==== Dataset

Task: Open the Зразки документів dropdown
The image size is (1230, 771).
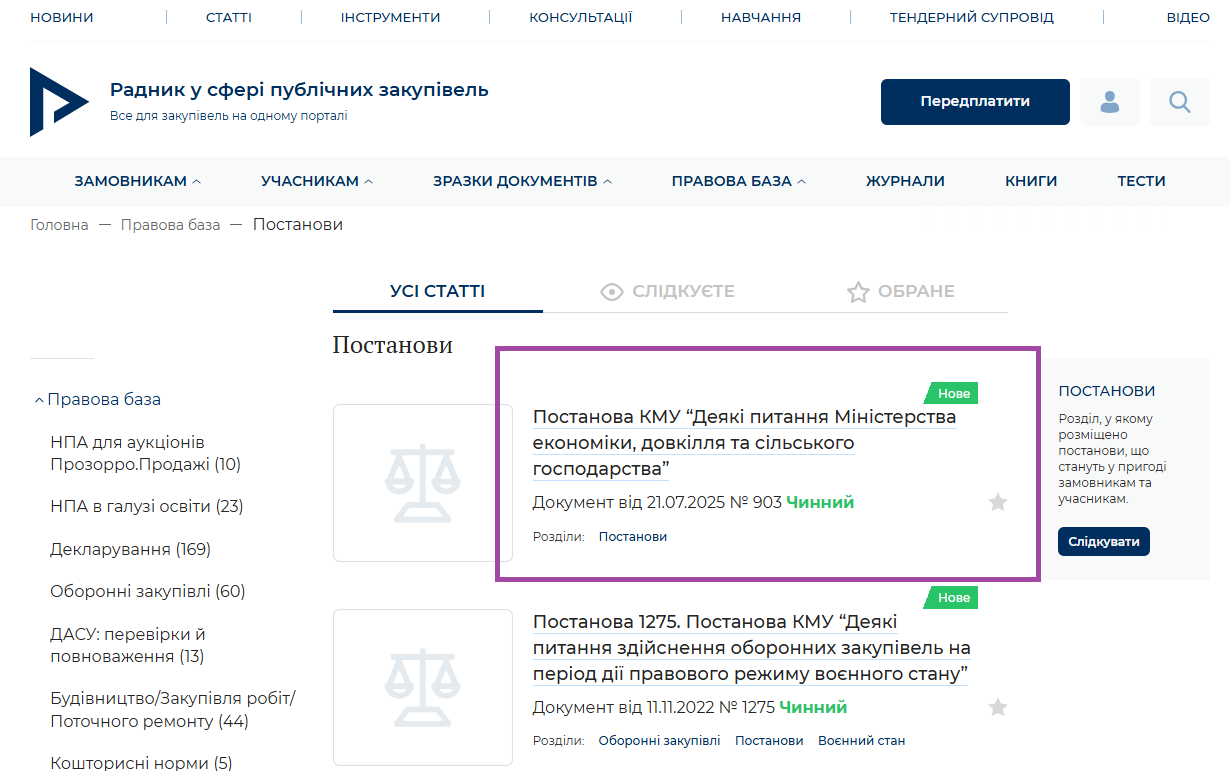Action: (522, 181)
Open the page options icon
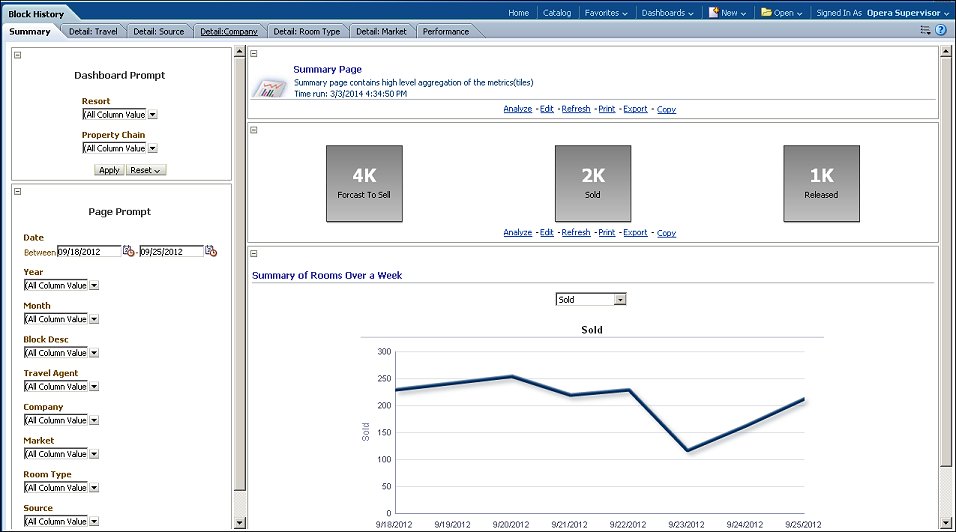This screenshot has height=532, width=956. coord(925,31)
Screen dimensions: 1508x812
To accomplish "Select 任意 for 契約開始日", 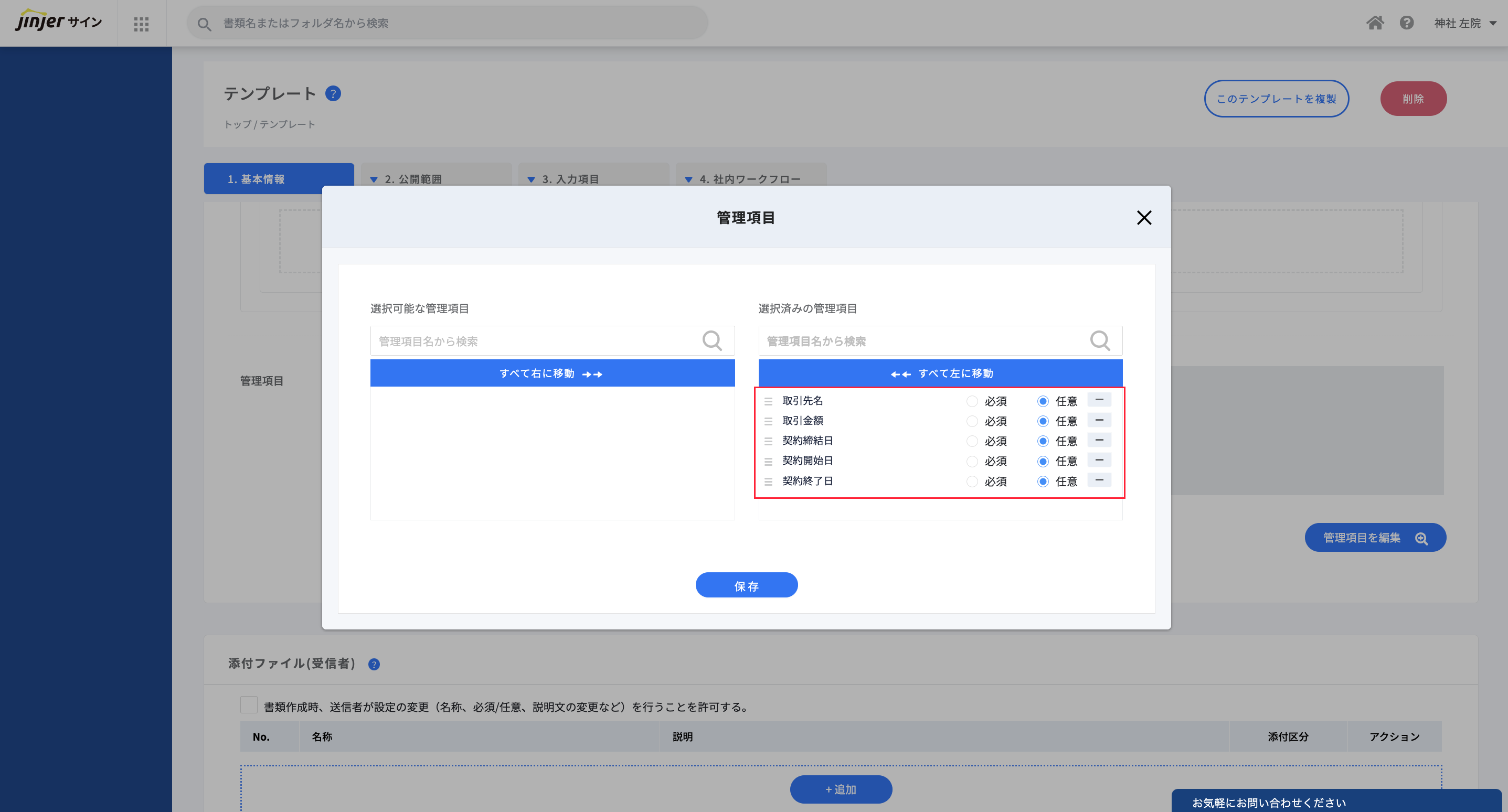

========

Please rewrite every line of the listing with "Open" replaced by "Click", keeping everything else unchanged, and leave the pictures out.

* Response to the exercise:
Task: Click the Зразки документів dropdown
The image size is (1230, 771).
Action: (522, 181)
Click the page options icon
This screenshot has height=532, width=956. coord(925,31)
Screen dimensions: 1508x812
To accomplish "Select 任意 for 契約開始日", 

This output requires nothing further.